• Text:
Und dann also wurde in St. Blasii ein Liederprogramm geboten, von dem man tatsächlich den Eindruck gewinnen konnte, die Interpreten seien insgesamt „von Kopf bis Fuß auf Liebe eingestellt“, so wurde gejubelt, Sehnsucht bekannt, Liebe beteuert und Besinnlichkeit hörbar gemacht. Der Chor zog alle Register, vom Klavier begleitet, um das musikalisch wiederzugeben, was die Liedtexte besagten. Und in den Überleitungstexten verheißen wurde. Das recht umfangreiche Programm begann mit „Dichterliebe“ von Robert Schumann, beinhaltete u.a. „Ungeduld“ von Franz Schubert und endete mit Lieblingsliedern wie „Der Mond ist aufgegangen“ von Matthias Claudius. Ich fand Einstudierung und Wiedergabe hervorragend und die Zwischentexte gekonnt gewählt. Zu dem abschließend auch der Hinweis gehörte: „Beim letzten Stück sind eventuell auftretende Ähnlichkeiten zu lebenden oder nicht mehr wehrfähigen Komponisten und deren bekanntester Werke durchaus gewollt. Für
Risiken und Nebenwirkungen wird keine Haftung übernommen.“

Der Schlusspunkt dieses Beitrags soll die Danksagung der Programmgestalter sein, der man sich anschließen konnte, weil sie wichtig war: „Wir danken der Stadt Nordhausen – insbesondere dem Kulturamt – für die Unterstützung bei der Durchführung der „Nacht der Kirchen“. Darüber hinaus gilt unser Dank dem Thüringer Ministerium für Bildung, Wissenschaft und Kultur sowie dem Ev. Kirchenkreis Südharz für die finanzielle Unterstützung, ohne die diese Veranstaltung nicht möglich wäre.“ Und mein persönlicher Dank gilt der Nordhäuser Kantorei, die mir und den vielen Zuhörern in dieser Nacht in St. Blasii diesen ungewöhnlichen Hörgenuss bescherten.


Ich habe in dieser „Nacht der Kirchen“ nur diesen Liederabend erlebt, damit aber wohl eines der heitersten und schönsten Angebote. Es war ein Erlebnis, das mich veranlasst, auch wegen der Überleitungstexte noch einmal gesondert darauf einzugehen.

• Zeilen mit Zeigedaten:
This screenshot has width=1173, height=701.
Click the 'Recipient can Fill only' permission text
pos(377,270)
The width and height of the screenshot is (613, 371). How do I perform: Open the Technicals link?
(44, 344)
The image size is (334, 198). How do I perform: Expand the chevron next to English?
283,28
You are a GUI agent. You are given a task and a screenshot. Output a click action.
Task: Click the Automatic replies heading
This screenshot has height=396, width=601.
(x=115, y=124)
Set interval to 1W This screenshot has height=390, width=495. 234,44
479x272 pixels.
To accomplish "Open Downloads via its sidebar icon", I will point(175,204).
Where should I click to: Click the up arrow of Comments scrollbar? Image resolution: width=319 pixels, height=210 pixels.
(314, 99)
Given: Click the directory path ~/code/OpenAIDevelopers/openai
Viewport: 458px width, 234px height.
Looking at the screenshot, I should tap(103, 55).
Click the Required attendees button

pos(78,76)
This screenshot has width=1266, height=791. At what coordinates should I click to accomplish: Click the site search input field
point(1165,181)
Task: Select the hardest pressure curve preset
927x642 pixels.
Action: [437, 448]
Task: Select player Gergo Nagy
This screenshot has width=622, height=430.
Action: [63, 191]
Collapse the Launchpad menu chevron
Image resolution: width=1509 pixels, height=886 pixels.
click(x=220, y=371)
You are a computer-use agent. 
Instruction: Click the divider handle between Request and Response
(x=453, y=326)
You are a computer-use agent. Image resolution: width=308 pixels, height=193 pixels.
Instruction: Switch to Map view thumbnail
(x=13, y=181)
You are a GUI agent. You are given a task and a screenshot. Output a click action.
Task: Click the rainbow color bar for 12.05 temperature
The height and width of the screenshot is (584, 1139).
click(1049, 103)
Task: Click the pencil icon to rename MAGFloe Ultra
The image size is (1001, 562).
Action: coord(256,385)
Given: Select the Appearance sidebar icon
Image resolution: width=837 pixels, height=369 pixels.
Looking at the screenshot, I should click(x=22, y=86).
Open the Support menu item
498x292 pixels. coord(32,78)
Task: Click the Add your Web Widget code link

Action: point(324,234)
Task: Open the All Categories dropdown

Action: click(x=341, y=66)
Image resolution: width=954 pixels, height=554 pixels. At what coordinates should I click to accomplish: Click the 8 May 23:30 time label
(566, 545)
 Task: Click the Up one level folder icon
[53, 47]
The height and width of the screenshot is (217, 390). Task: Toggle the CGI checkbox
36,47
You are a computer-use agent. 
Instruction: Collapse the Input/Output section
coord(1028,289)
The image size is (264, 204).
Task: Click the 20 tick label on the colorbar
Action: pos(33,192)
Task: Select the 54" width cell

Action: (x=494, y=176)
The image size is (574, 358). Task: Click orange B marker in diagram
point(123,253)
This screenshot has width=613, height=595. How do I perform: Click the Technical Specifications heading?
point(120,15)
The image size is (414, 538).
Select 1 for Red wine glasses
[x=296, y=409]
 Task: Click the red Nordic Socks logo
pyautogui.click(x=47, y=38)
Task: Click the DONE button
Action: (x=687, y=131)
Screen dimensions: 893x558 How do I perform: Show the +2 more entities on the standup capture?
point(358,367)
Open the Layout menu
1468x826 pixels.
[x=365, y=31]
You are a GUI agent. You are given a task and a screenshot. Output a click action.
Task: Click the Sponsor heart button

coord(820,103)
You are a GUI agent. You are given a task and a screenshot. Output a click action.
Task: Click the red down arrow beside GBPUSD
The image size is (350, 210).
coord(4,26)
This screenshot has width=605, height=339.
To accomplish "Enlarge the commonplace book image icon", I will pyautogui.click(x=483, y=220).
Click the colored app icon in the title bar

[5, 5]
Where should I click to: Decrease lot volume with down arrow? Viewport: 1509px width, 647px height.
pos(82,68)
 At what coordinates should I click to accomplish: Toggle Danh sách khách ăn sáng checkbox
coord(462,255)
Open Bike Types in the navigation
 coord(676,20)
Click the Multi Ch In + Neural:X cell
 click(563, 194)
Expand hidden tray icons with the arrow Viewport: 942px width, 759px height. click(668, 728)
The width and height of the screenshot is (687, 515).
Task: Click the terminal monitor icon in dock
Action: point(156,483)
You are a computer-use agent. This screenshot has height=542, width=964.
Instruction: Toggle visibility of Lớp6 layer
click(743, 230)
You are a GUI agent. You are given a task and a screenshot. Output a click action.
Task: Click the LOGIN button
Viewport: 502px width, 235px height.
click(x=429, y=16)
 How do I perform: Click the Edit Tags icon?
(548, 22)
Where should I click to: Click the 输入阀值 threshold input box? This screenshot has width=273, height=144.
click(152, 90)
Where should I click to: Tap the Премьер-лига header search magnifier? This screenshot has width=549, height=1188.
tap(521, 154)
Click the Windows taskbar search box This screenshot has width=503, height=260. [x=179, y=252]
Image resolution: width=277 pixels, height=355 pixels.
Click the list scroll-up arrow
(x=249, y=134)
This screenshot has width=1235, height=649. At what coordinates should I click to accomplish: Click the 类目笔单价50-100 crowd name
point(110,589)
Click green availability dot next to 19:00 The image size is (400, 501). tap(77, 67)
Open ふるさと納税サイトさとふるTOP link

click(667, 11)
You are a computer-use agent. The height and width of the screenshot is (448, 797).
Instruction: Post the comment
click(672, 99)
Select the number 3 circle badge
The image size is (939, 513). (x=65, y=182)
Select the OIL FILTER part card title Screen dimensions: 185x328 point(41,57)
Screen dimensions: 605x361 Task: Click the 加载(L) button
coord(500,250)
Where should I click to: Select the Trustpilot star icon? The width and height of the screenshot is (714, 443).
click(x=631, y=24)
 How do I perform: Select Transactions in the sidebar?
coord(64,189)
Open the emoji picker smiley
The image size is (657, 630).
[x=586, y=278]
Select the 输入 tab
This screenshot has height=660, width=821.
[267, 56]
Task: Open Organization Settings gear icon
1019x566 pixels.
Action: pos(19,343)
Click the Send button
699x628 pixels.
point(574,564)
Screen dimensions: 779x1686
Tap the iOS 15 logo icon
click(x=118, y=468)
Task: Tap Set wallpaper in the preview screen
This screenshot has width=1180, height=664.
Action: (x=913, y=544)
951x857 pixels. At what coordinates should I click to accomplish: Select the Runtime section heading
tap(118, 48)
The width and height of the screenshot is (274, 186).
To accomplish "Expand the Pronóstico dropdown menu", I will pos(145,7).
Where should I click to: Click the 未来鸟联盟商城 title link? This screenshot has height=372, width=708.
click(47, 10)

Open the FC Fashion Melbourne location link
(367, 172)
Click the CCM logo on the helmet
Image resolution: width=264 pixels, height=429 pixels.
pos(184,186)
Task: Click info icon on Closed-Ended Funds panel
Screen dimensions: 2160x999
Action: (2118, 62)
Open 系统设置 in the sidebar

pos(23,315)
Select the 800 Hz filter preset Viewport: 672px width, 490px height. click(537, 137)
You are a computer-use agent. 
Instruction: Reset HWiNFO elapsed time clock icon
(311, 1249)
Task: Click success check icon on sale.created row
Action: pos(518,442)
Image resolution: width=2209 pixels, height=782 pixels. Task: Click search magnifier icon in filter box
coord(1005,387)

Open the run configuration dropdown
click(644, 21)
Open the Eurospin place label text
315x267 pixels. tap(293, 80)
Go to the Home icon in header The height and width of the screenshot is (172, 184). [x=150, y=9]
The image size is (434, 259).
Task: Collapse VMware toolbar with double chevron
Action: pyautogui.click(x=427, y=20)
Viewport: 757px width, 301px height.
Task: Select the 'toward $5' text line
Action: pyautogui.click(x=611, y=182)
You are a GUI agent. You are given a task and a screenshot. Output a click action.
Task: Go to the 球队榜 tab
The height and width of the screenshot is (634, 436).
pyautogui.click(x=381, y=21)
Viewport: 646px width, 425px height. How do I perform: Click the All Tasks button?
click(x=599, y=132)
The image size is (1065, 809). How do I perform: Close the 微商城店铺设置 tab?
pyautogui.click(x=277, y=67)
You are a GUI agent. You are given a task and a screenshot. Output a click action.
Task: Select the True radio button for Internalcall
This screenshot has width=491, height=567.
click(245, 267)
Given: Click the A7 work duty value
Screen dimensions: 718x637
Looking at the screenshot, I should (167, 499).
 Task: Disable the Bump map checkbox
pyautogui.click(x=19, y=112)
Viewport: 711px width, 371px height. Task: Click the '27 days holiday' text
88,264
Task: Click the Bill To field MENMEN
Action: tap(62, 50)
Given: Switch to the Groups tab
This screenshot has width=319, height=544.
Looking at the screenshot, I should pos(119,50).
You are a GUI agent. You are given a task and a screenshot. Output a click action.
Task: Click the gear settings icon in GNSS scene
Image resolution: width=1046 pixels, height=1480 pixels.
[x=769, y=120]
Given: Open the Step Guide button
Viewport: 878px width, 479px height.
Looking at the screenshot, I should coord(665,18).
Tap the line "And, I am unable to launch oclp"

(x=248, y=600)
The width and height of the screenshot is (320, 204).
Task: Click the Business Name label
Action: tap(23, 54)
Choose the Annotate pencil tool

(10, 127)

• Aufgaben:
[1] Gib aus dem Bericht über den Liederabend die Passage von „Der Schlusspunkt dieses“ bis einschließlich „ungewöhnlichen Hörgenuss bescherten.“ wortgetreu wieder.
[2] Schreibe die Zeilen der Auflistung vom Anfang bis einschließlich der Zeile mit „(x=453, y=326)“ unverändert ab.
Der Bericht und die Auflistung sind zwei voneinander unabhängige Materialien.

• Antworten pro Aufgabe:
[1]
Der Schlusspunkt dieses Beitrags soll die Danksagung der Programmgestalter sein, der man sich anschließen konnte, weil sie wichtig war: „Wir danken der Stadt Nordhausen – insbesondere dem Kulturamt – für die Unterstützung bei der Durchführung der „Nacht der Kirchen“. Darüber hinaus gilt unser Dank dem Thüringer Ministerium für Bildung, Wissenschaft und Kultur sowie dem Ev. Kirchenkreis Südharz für die finanzielle Unterstützung, ohne die diese Veranstaltung nicht möglich wäre.“ Und mein persönlicher Dank gilt der Nordhäuser Kantorei, die mir und den vielen Zuhörern in dieser Nacht in St. Blasii diesen ungewöhnlichen Hörgenuss bescherten.

[2]
This screenshot has width=1173, height=701.
Click the 'Recipient can Fill only' permission text
pos(377,270)
The width and height of the screenshot is (613, 371). How do I perform: Open the Technicals link?
(44, 344)
The image size is (334, 198). How do I perform: Expand the chevron next to English?
283,28
You are a GUI agent. You are given a task and a screenshot. Output a click action.
Task: Click the Automatic replies heading
This screenshot has height=396, width=601.
(x=115, y=124)
Set interval to 1W This screenshot has height=390, width=495. 234,44
479x272 pixels.
To accomplish "Open Downloads via its sidebar icon", I will point(175,204).
Where should I click to: Click the up arrow of Comments scrollbar? Image resolution: width=319 pixels, height=210 pixels.
(314, 99)
Given: Click the directory path ~/code/OpenAIDevelopers/openai
Viewport: 458px width, 234px height.
Looking at the screenshot, I should tap(103, 55).
Click the Required attendees button

pos(78,76)
This screenshot has width=1266, height=791. At what coordinates should I click to accomplish: Click the site search input field
point(1165,181)
Task: Select the hardest pressure curve preset
927x642 pixels.
Action: [437, 448]
Task: Select player Gergo Nagy
This screenshot has width=622, height=430.
Action: [63, 191]
Collapse the Launchpad menu chevron
Image resolution: width=1509 pixels, height=886 pixels.
click(x=220, y=371)
You are a computer-use agent. 
Instruction: Click the divider handle between Request and Response
(x=453, y=326)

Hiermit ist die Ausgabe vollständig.